Table of Contents
Introduction to Qlik’s Associative Model
In the discussion session of the previous post of our series we mentioned two basic reasons that make RDF data modeling and consequently SPARQL query mechanism disadvantageous with an interactive and associative data exploration and data integration as that of QlikView/Qliksense. These are the naming of predicate terms that connect resources and literals and the unidirectional architectural design of the edges. We have already demonstrated this issue with the associative model schema design of a Movies domain in Freebase, Fig.12, and the modeling of our Supplier-Parts-Catalogue toy example in Sentences, Fig.15, Fig.16 and OrientDB Property Graph, Fig.4. In this post we continue our journey with Qlik’s associative data model.
Qlik’s In-Memory Associative Architecture
Qlik’s competitive advantage over other BI tools is that it manages associations in memory at the engine level and not at the application level [(English,2010)]1. This management of data, is deep down to an atomic level of data (Granularity), i.e. every data point in every field of a table is associated with every other data point anywhere in the entire schema [(English,2010)]1. We will follow Qlik’x QIX engine stepwise approach with the goal of performing an interactive data exploration [(Ferguson,2015,p.10)]2 of our Suppliers-Parts-Catalogue data set.
Loading the data
The first step is to bring data into memory.

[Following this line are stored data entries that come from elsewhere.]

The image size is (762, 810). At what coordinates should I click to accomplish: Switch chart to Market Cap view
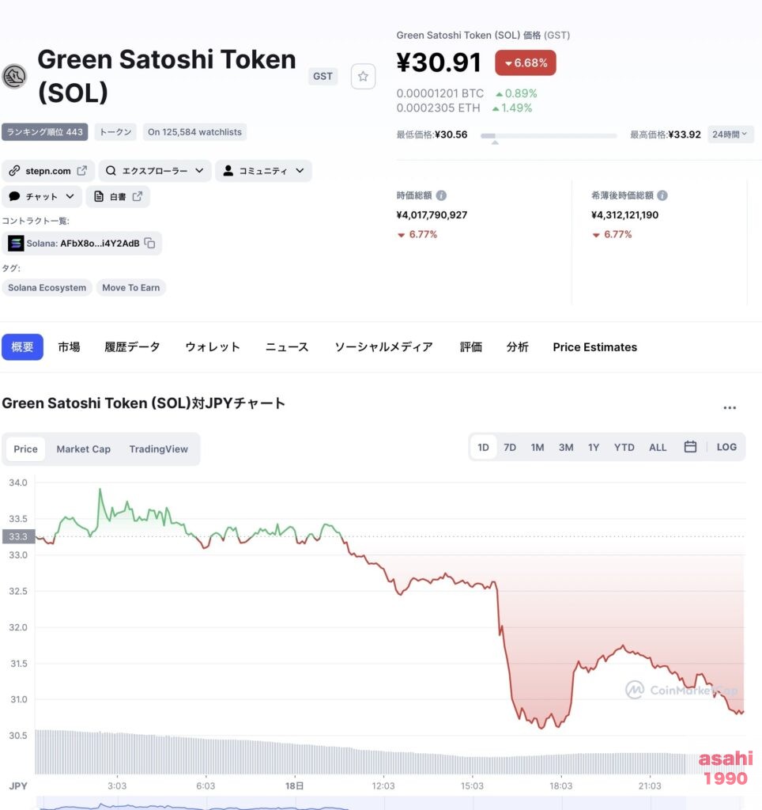pyautogui.click(x=83, y=449)
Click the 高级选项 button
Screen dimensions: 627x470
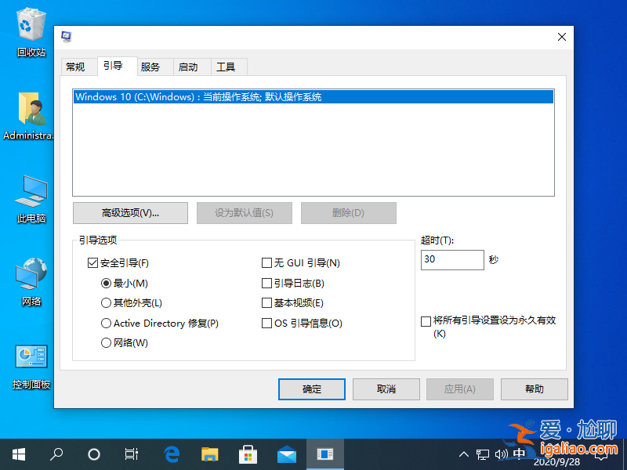click(x=129, y=212)
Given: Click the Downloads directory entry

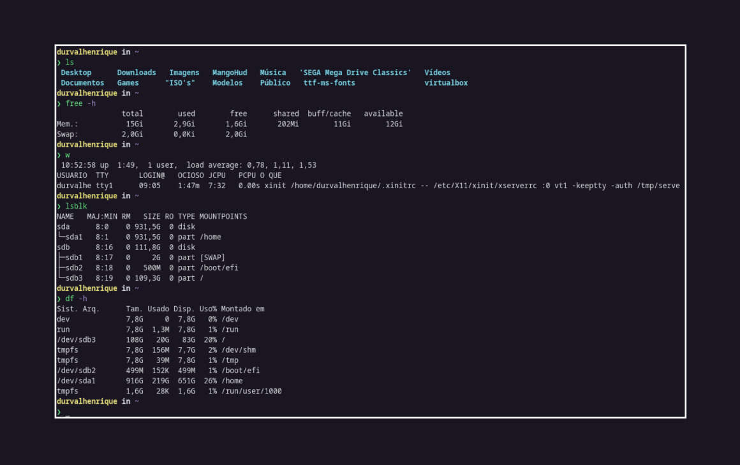Looking at the screenshot, I should tap(137, 72).
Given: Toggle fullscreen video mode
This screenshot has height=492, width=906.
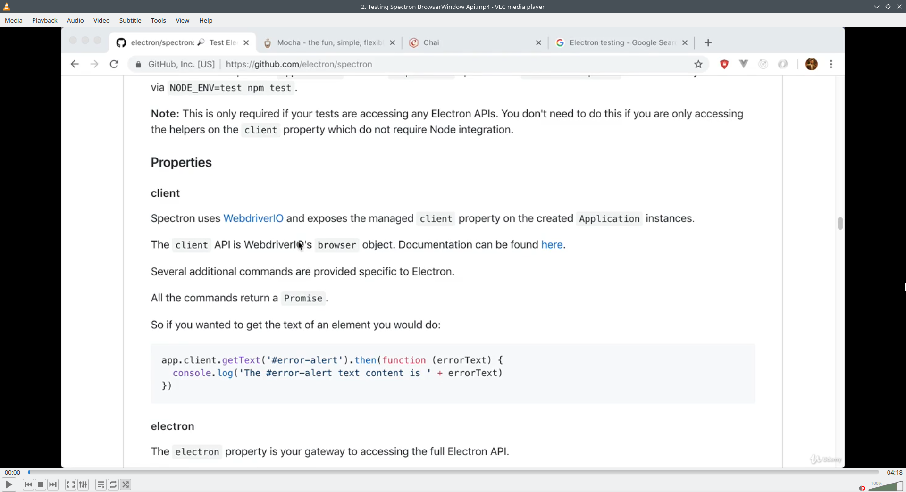Looking at the screenshot, I should 71,484.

A multi-table read-only, in-memory, compressed, binary, columnar data model is created. Data from each source data table is converted into two types of in memory data structure : [(Ferguson,2015,p.12)]2.

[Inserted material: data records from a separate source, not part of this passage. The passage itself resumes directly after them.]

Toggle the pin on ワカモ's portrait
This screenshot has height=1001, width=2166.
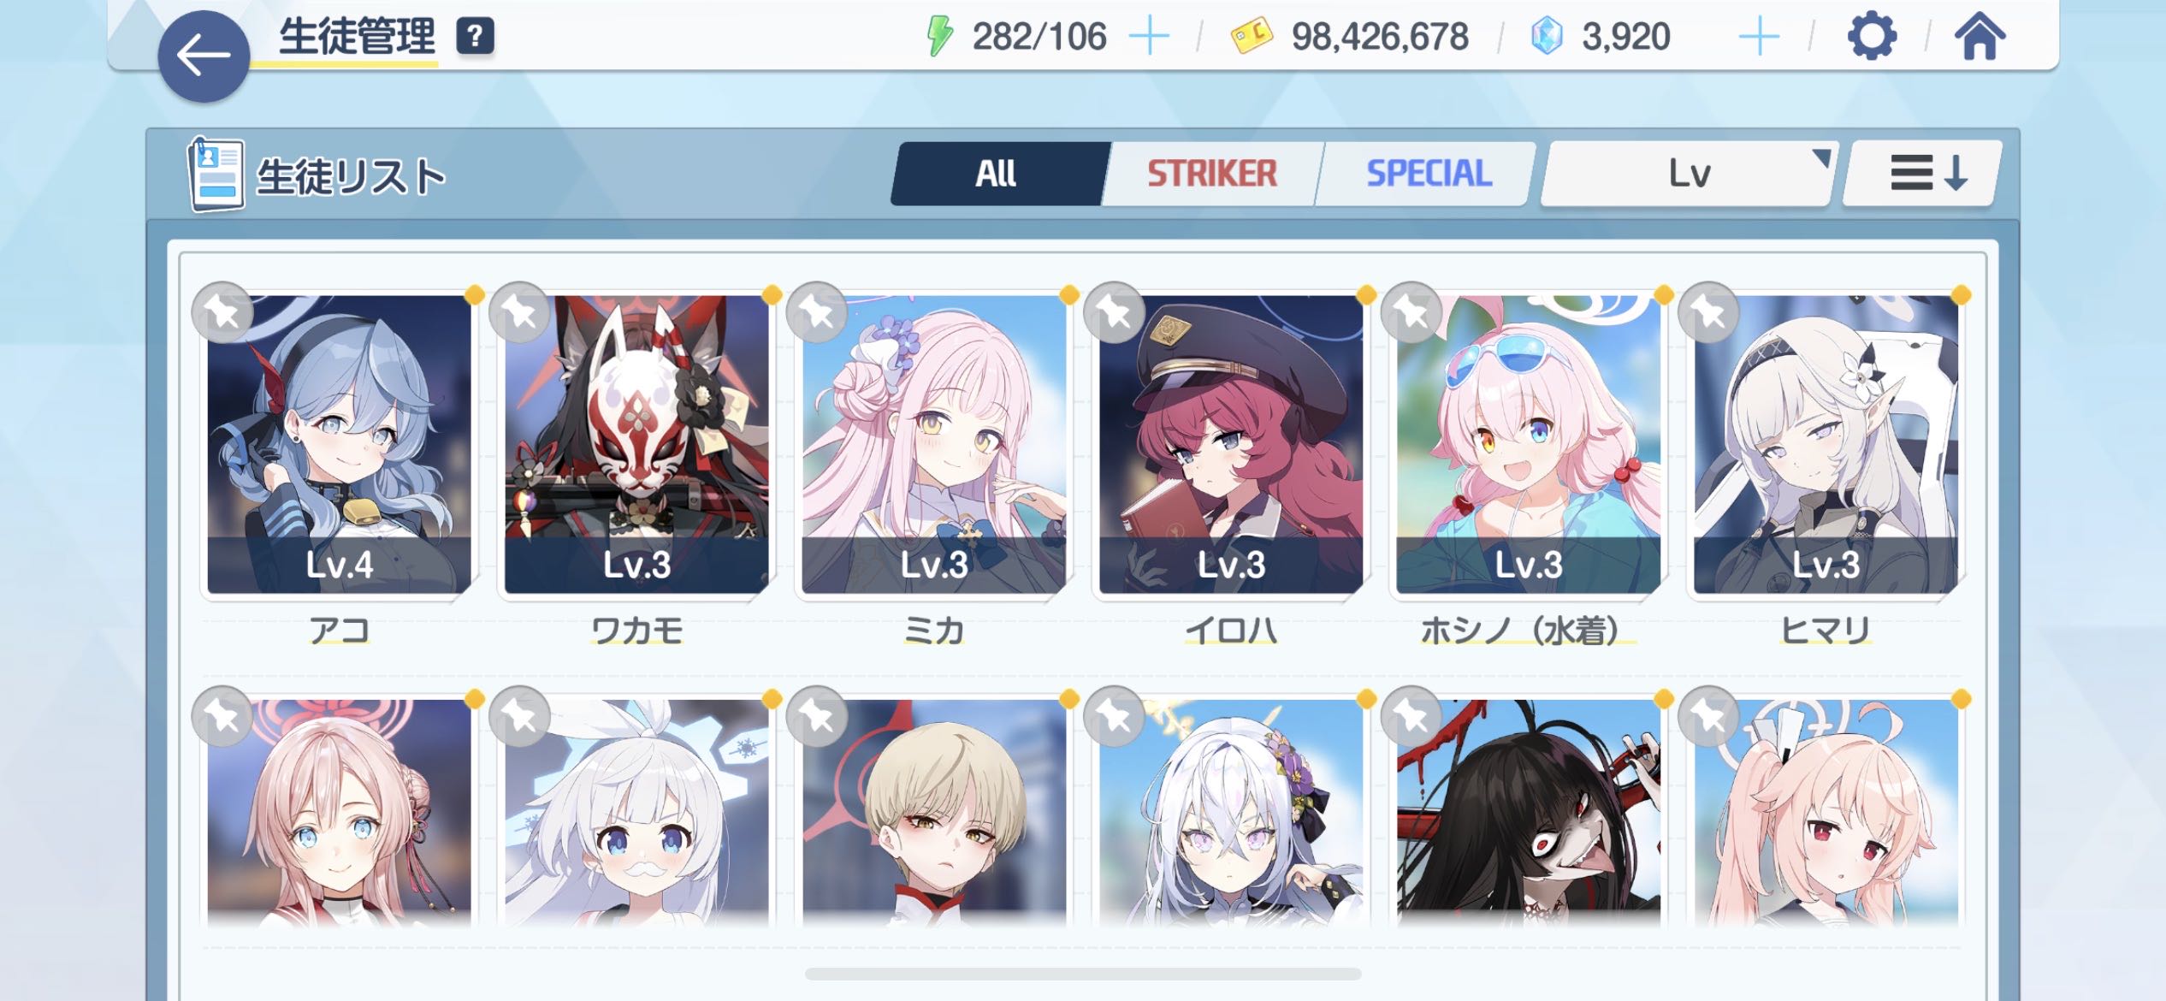click(x=520, y=312)
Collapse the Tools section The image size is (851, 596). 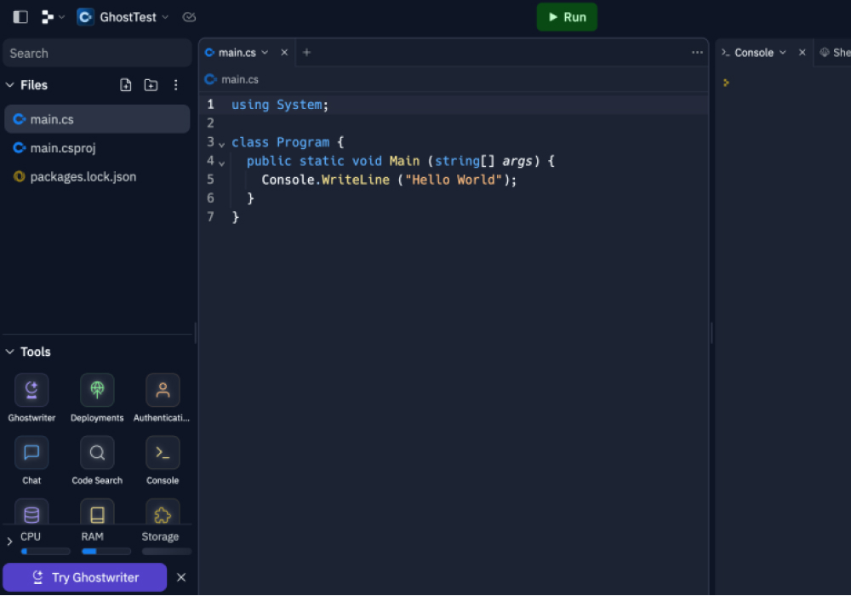point(10,352)
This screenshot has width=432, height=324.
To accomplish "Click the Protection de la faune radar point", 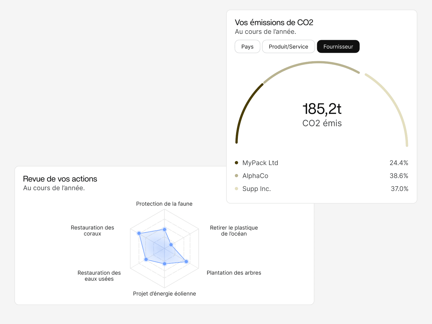I will coord(164,230).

- A set of columns that contain binary values, i.e. references, for each distinct original value.
- A compressed binary data table by replacing each row/column cell value with a binary reference.
For example, the following statements, [QlikView script syntax, p.242]3, load data from the Parts and Suppliers tables that are stored in Excel files and reconstruct eleven unique columns and two read-only binary representation of these tables in memory.
LOAD prtID, prtName, prtColor, prtWeight, prtUnit FROM [F:\tmp\SupplierPartCatalogue\SuppliersPartsCatalogue.xlsx] (ooxml, embedded labels, table is Part); LOAD supID, supName, supAddress, supCity, supCountry, supStatus FROM [F:\tmp\SupplierPartCatalogue\SuppliersPartsCatalogue.xlsx] (ooxml, embedded labels, table is Supplier);
If two fields have the same name in two different tables (i.e. a relationship) then they have the same columnar binary representation. In order to resolve ambiguities and to associate over fields that have the same name, unique column naming is required. This is the case for our third associative, i.e. bridge, junction table. Field names
catPID have already been loaded and represented with the columns
prtID. The next
LOAD statement is using the alias operator (
as) to handle unique column naming.
LOAD catSID as supID, catPID as prtID, catPrice, catTotal, catDate, catChk FROM [F:\tmp\SupplierPartCatalogue\SuppliersPartsCatalogue.xlsx] (ooxml, embedded labels, table is Catalogue);
Once the script is executed we can review the data table structure, Fig. 1, with the Table Viewer. The three tables are associated with two connectors that bidirectionally link them through their common fields. This layout is quite similar with the Entity-Relationship diagram of Microsoft Access database schema, Fig.5. A QlikView association resembles a SQL natural outer join. However, an outer join in SQL is unidirectional. An association always results in a full (bidirectional) linkage. In practice we have two completely different approaches. In a typical SQL join query we repeatedly search the index because of the join condition.
QlikView associative engine (QIX) knows how every data point is associated, therefore it can effectively determine (infers) and flag all distinct column values and all rows in each data table upon user’s selection 2
The Blind Spot
Depending only on memory, QlikView can load many whole tables without joins, instead of a limited view from the main dataset. Other query-based BI tools usually aggregate an extracted subset of data and return it in the form of a result set. This result set is completely divorced from the original data set and this very act of extraction breaks associations. For example, find out how a piece of data contained in a query relates to another piece of data outside the query [(QlikView Whitepaper, October 2010, p.3)]4. You may think also of an internal combustion engine analogy . With the query-based paradigm, we would look at individual parts of the engine in isolation, (see the header image of our post). Using QlikView associative technology, we have access to a digital model of a complete working engine and we can tweak any part to see how that affects other parts and the engine on the whole.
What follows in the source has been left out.